Durch den professionellen Wahlkampf wird auch die republikanische Partei auf die Zustände in der Kleinstadt aufmerksam und bald schon sieht sich Gary seiner Erzfeindin gegenüber: Der Wahlkampfmanagerin Faith Brewster, die folglich den amtierenden Bürgermeister Braun bei dessen Wiederwahl unterstützt. So stecken die beiden großen politischen Lager viel mehr Aufmerksamkeit und Geld in Deerlaken, in das rasant Leben zurückkehrt.

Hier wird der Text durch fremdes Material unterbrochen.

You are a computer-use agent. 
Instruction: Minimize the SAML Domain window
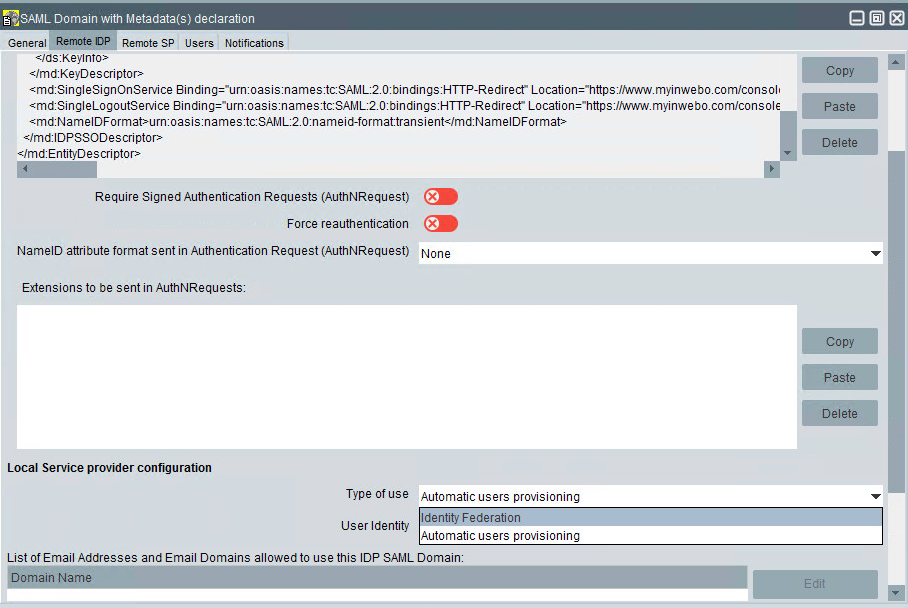coord(857,18)
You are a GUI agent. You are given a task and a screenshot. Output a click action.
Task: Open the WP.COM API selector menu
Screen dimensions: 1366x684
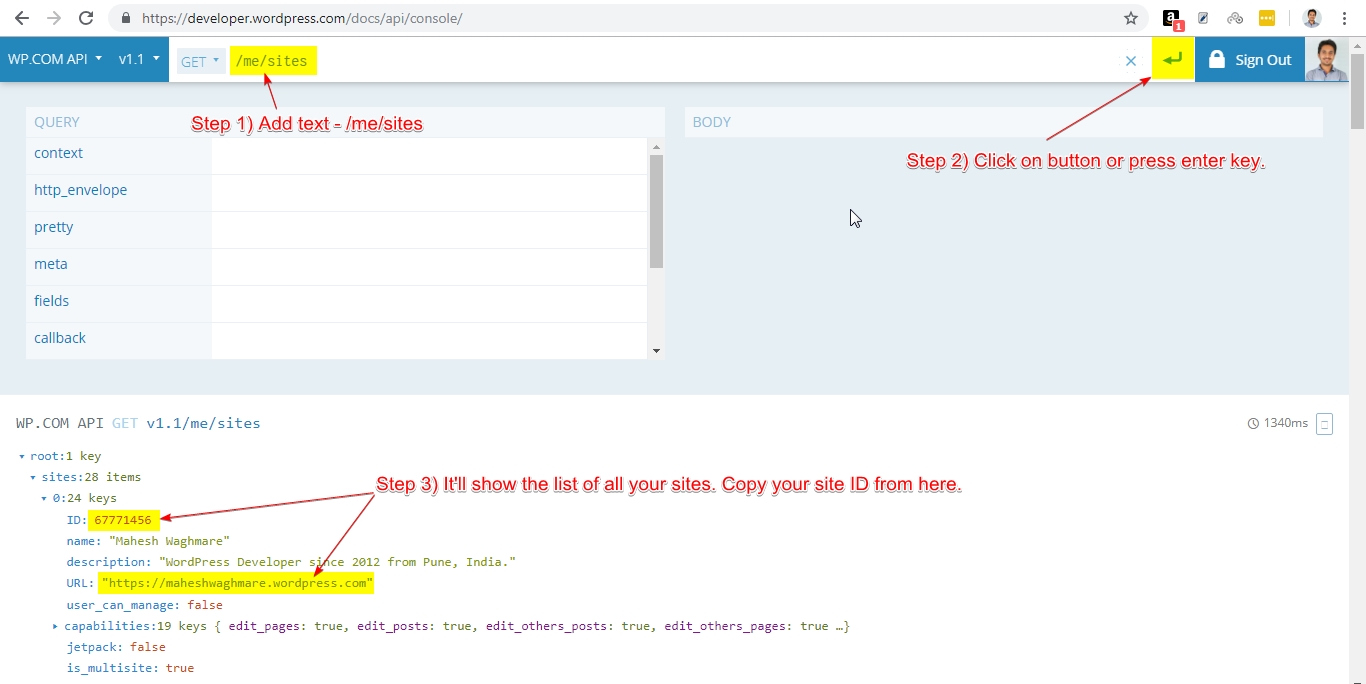click(55, 59)
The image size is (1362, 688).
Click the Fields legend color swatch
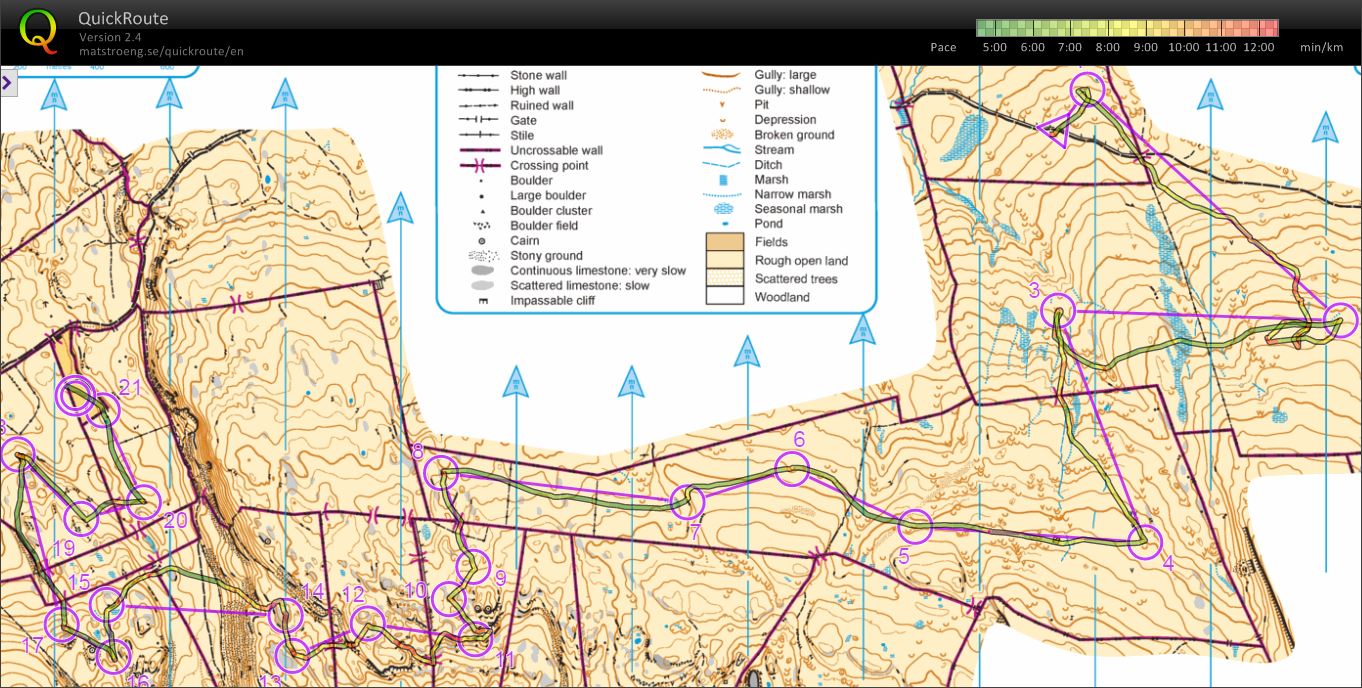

Filmemacher Stewart schildert den Kampf der beiden Manager als sich ständiges Überbieten, verfällt dabei jedoch phasenweise in einen (anzüglichen) Humor, der am ehesten einem Stand-up Comedy-Programm entnommen sein könnte. Das heißt nicht, dass er nicht funktioniert, aber er vermittelt die an sich treffenden Pointen mit einem Holzhammer, der nicht notwendig wäre. Trotz des stellenweise überzogenen Humors wartet Irresistible dennoch immer wieder mit feinen Beobachtungen auf, warum ein System, das auf Extreme setzt, am Ende zwar immer eine Seite als Gewinner präsentieren, aber gleichzeitig viel mehr Verlierer zutage fördern wird. Oder wie absurd ein Wahlkampf tatsächlich ist, hinter dem Unsummen an Geld stecken, wenn personalisierte, zielgruppenorientierte Wahlwerbung die Wählerschaft zum Kapital erklärt. Dass auch die Medien nicht ungescholten davonkommen, wenn sich Nachrichten mehr als Entertainmentprogramm verstehen, denn als unabhängige Institution, und bewusst Öl ins Feuer des emotional aufgeheizten Wahlkampfes gießen, weil sie selbst davon profitieren, unterstreicht, dass der Film nicht eine der beiden politischen Seiten kritisiert, sondern das System an sich. Das mag am Ende dem Publikum zu offensichtlich auf dem Silbertablett serviert werden, aber das schmälert die Aussage nicht.
Fazit:
Spricht die stets sehenswerte Mackenzie Davis hier als Tochter des Bürgermeisterkandidaten von einer Wirtschaftsmacht, die Wahlen an sich darstellen, wenn Millionen von Dollars in die Kampagnen hineingepumpt werden, ist das unumwunden auf den Punkt. Filmemacher Jon Stewart destilliert an der fiktiven Kleinstadt Deerlaken, in dem sich die beiden großen Parteisysteme der USA widerspiegeln, warum Politik, die in Großstädten gemacht wird, wenn bei Cocktailparties Häppchen entsprechend der unterschiedlichen Lifestyle-Food-Trends sortiert angeboten werden, am Leben und den Sorgen der breiten Bevölkerung vorbeigeht. Entgegen des Titels widersteht Irresistible dabei der Versuchung, die grundsätzliche Problematik einem der beiden politischen Lager zuzuordnen, selbst wenn die Satire hauptsächlich aus Sicht der Demokraten erzählt ist, die sich verständlicherweise nicht als die „Bösen“ sehen, sondern den politischen Gegner verteufeln. Die gut gelaunte Besetzung, angeführt von Steve Carell und einer sehenswert berechnenden Rose Byrne, arbeitet das Grundproblem des heutigen politischen Systems, nicht nur, aber vor allem in den Vereinigten Staaten, trotz der insgesamt zu zahmen Erzählung so gelungen heraus, dass die letzten Minuten, die unvorstellbar viele Wahrheiten zusammenpacken, gerade im ständigen Wahlkampf, in dem sich die Gesellschaft zu befinden scheint, Pflichtprogramm sein sollten. Als solches mag das nicht der beste Beitrag zum Thema sein, aber sehenswert und inhaltlich richtig, ist er trotzdem.